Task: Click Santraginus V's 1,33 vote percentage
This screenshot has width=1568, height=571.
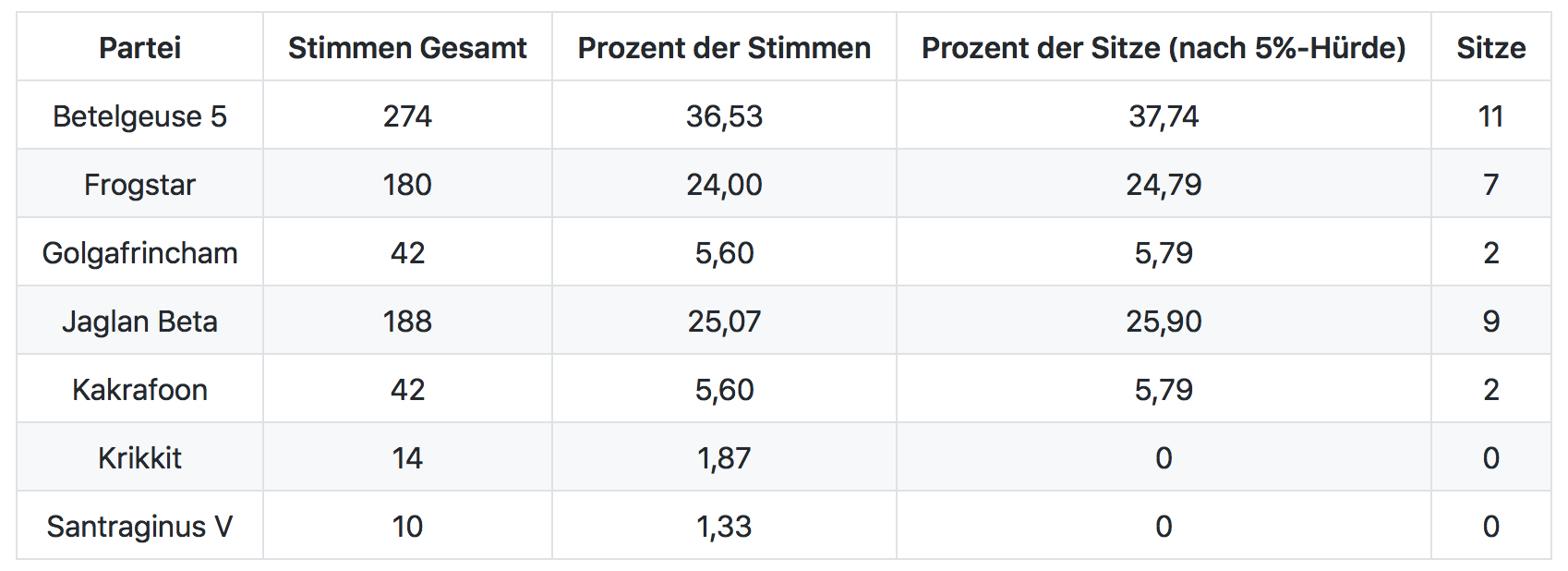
---
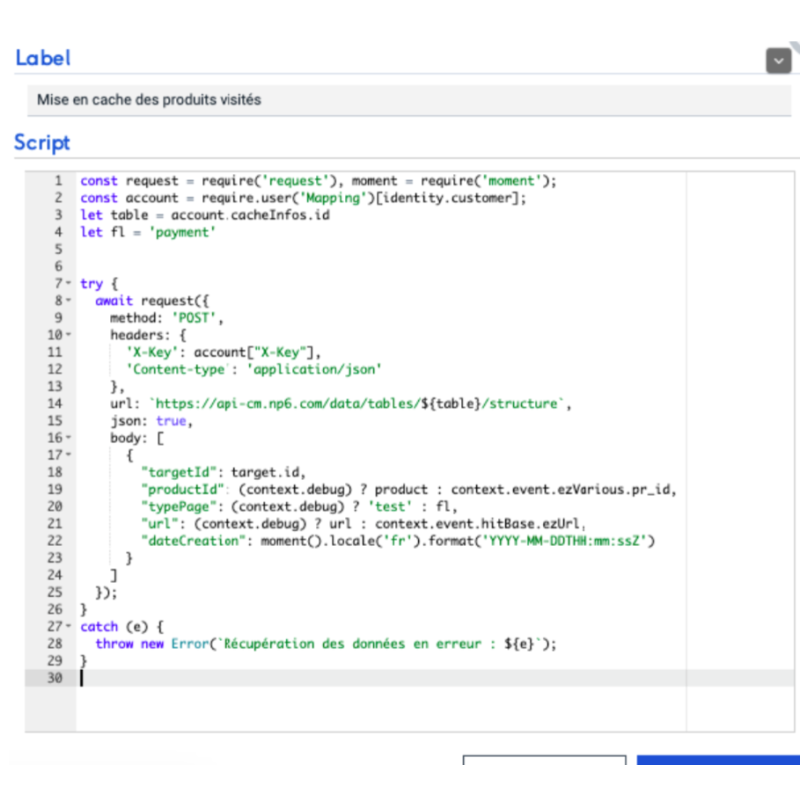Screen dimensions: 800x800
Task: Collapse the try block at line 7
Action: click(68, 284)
---
Could you write out, exactly as they stand, only the lines above that begin at the line with "Task: Click Santraginus" and stop after the line with "This screenshot has width=1568, height=571."?

## [Task answer]
Task: Click Santraginus V's 1,33 vote percentage
This screenshot has width=1568, height=571.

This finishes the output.